* _SELECTED EXTRACT_:
▶

In some embodiments, the storage capacity of the one or more cache storage devices 206 is pooled to form a single universal cache 208. The cache space provided by the universal cache 208 may be shared by the one or more VMs or clients 108 to store, for example, frequently access data. In this regard, the cache manager 204 processes a memory access request from a VM to determine whether data associated with the request is stored in the universal cache. In response to the data being stored in the universal cache, the cache manager 204 may retrieve the data from the cache, resulting in a cache hit.


In some embodiments, the cache manager 204 periodically evaluates utilization of the cache by the clients and dynamically adjusts the cache space allocation based on the evaluation. The adjusting may be to meet certain requirements such as QoS requirements.


In some embodiments, the universal cache 208 behaves as a least recently used (LRU) cache or adaptive replacement cache (ARC) for purposes of organizing the cache entries. In this regard, the cache manager 204 may maintain a global LRU or ARC list (collectively referred to as an “LRU list”) that spans the one or more storage devices 206. For example, the LRU list organizes the data in order of use by putting a most recently used data block at a head of the list and evicting a least recently used block at the tail of the list.


In some embodiments, the cache manager 204 may be configured to record, in an access log, the history of memory requests for reading or writing data from and to memory addresses identified by the requests. In some embodiments, the access log stores a list of block or memory references organized in a chronological order based on timing of the memory accesses. Separate logs may be maintained for different VMs 108 (or virtual blocks 203).


In some embodiments, the cache manager 204 monitors for a trigger condition. In response to detecting the trigger condition, the cache manager 204 evaluates the information in the access log(s) to determine whether adjustments should be made to the cache space allocation of the universal cache 208. The trigger condition may be passage of a certain period of time (e.g., an hour). For example, the cache manager 204 may, on an hourly basis, evaluate the access log for a VM 108 and compute a cache miss ratio during the hour.

◀

* _TASKS TO PERFORM_:
1. From the cache manager passage, set down word for word the portion starting with "In some embodiments, the storage" and going on through "as QoS requirements.".
2. Take the cache manager passage further, picking up right after its final sentence.

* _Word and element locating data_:
▶

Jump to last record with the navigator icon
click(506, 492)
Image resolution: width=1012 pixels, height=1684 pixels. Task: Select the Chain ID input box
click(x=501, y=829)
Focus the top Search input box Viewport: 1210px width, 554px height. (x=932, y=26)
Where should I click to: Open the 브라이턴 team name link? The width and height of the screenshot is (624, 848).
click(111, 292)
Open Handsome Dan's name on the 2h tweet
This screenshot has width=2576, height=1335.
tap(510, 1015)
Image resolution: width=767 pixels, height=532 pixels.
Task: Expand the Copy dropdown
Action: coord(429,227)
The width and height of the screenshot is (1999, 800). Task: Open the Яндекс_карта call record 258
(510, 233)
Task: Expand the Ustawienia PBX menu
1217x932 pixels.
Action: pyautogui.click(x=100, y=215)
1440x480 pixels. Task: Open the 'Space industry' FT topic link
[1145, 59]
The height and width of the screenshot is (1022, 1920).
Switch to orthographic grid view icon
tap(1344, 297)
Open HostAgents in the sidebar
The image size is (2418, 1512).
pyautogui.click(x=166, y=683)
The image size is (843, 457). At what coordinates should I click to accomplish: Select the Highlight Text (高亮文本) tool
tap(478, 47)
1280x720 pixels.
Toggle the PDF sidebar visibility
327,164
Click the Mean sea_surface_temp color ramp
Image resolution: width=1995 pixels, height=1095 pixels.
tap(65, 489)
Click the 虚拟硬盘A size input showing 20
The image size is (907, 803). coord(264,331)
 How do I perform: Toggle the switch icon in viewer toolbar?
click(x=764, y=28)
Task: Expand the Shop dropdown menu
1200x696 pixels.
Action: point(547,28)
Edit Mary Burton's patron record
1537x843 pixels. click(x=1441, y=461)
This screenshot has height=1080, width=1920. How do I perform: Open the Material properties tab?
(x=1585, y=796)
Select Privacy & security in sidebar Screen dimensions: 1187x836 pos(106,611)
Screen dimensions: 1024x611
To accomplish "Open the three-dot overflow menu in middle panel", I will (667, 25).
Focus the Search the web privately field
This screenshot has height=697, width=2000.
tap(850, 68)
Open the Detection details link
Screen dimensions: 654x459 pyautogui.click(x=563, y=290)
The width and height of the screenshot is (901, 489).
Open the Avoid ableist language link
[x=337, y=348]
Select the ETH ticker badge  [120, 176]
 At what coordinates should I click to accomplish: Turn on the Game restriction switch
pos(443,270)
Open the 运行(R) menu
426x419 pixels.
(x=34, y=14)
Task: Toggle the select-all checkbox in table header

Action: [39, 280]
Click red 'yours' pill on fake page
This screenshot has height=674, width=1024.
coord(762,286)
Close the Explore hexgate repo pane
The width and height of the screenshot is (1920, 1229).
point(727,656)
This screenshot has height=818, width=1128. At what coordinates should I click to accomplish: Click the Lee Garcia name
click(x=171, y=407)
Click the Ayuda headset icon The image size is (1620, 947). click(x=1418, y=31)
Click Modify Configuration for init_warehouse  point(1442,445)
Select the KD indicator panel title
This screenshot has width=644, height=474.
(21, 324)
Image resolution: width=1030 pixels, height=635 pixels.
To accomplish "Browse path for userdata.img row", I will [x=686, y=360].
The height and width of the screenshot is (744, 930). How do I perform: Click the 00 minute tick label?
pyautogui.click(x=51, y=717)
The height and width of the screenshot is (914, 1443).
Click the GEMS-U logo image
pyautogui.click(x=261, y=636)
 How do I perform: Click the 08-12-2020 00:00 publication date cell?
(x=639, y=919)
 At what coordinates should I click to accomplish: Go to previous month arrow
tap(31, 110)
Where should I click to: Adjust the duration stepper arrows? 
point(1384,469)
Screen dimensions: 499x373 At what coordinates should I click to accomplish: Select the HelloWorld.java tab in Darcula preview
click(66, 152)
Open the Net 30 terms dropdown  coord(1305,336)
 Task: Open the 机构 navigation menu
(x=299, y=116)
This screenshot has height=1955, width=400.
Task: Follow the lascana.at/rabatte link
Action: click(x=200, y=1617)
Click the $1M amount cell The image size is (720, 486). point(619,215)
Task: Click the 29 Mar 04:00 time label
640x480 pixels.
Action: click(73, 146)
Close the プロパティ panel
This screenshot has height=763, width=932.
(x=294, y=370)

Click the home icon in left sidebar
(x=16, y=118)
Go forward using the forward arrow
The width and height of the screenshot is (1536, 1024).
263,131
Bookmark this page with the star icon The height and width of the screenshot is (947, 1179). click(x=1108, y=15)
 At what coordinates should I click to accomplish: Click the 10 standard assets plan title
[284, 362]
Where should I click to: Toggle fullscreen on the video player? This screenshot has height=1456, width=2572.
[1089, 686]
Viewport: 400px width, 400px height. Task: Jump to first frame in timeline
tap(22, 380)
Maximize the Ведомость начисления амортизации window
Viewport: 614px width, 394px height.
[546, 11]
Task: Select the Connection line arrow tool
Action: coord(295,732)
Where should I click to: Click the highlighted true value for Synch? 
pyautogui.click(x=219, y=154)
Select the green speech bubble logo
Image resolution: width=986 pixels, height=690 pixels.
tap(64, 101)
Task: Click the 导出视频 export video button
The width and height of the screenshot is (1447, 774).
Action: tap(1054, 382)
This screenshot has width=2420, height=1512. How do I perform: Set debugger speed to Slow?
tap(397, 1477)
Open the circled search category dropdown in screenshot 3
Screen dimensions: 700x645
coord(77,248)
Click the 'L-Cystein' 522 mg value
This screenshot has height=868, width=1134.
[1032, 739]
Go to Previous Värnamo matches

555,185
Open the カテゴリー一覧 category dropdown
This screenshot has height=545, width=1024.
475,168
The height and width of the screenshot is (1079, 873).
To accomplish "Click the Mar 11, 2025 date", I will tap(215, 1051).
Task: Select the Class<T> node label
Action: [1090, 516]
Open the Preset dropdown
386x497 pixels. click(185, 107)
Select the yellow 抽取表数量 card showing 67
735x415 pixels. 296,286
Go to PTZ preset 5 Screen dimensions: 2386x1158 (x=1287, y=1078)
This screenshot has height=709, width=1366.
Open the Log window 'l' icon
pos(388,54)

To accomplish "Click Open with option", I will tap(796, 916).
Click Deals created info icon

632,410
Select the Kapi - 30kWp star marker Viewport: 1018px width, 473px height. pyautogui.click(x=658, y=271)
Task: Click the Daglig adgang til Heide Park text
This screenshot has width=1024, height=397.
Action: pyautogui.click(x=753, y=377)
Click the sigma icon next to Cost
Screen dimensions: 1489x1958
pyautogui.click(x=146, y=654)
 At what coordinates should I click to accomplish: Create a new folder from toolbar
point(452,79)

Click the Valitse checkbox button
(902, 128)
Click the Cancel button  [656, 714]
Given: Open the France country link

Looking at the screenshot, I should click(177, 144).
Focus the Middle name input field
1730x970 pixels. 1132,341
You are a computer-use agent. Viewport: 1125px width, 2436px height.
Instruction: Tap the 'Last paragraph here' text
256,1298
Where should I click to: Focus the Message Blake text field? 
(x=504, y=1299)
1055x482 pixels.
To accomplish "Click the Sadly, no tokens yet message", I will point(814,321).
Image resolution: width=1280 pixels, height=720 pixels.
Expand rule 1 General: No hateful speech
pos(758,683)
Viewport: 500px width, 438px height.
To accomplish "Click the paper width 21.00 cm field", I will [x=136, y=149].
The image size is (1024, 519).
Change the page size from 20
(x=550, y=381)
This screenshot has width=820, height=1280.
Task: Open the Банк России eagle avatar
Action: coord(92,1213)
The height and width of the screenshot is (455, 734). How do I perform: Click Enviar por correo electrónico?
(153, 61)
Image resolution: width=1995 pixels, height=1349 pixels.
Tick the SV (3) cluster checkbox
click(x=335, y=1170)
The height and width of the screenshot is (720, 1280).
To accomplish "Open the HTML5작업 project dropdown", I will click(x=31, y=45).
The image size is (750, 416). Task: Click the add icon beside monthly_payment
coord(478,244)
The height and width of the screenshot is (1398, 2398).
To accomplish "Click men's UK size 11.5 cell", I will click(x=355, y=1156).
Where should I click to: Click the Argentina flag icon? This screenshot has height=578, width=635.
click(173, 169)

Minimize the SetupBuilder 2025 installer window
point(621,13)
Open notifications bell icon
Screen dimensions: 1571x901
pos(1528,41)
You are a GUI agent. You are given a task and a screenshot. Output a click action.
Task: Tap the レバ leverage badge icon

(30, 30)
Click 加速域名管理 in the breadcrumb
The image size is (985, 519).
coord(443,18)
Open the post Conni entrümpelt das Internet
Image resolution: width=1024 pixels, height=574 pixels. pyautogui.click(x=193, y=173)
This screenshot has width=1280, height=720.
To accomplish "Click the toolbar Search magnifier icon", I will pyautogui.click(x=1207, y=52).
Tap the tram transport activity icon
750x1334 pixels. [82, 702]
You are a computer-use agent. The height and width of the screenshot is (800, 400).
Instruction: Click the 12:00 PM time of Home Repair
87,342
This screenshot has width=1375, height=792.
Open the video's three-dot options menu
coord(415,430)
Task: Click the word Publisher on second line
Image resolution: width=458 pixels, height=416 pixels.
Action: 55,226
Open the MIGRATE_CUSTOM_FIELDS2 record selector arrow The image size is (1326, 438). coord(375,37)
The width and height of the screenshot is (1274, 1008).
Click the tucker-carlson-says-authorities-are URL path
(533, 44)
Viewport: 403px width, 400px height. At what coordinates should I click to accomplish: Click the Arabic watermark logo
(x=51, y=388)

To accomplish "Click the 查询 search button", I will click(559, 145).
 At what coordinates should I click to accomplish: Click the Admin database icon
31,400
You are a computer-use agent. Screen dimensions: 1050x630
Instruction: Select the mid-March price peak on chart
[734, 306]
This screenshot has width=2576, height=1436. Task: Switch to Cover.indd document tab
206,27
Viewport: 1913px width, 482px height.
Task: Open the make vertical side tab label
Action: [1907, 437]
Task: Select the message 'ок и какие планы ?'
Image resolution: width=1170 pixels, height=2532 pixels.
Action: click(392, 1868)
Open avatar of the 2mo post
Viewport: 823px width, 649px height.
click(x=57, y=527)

◀

* _RESULTS OF THE TASKS_:
1.
In some embodiments, the storage capacity of the one or more cache storage devices 206 is pooled to form a single universal cache 208. The cache space provided by the universal cache 208 may be shared by the one or more VMs or clients 108 to store, for example, frequently access data. In this regard, the cache manager 204 processes a memory access request from a VM to determine whether data associated with the request is stored in the universal cache. In response to the data being stored in the universal cache, the cache manager 204 may retrieve the data from the cache, resulting in a cache hit.


In some embodiments, the cache manager 204 periodically evaluates utilization of the cache by the clients and dynamically adjusts the cache space allocation based on the evaluation. The adjusting may be to meet certain requirements such as QoS requirements.

2.
In some embodiments, cache misses may be detected based on reuse distance computations. A reuse distance may be a number of distinct block references that have happened between two block references to the same block location. A cache miss may be determined for a block reference when the reuse distance for the block reference is greater than the allotted cache space. In some embodiments, the reuse distance and/or rate of cache misses may be used to generate a miss-ratio curve (MRC). The MRC may plot the ratio of cache misses as a function of cache size. The MRC may be constructed using, for example, tree-based stack distance calculations such as spatially hashed reuse distances (SHARDS). The cache server 104 may use the MRC to adjust the cache size for the VM 108 to satisfy, for example, a QoS guarantee for the client.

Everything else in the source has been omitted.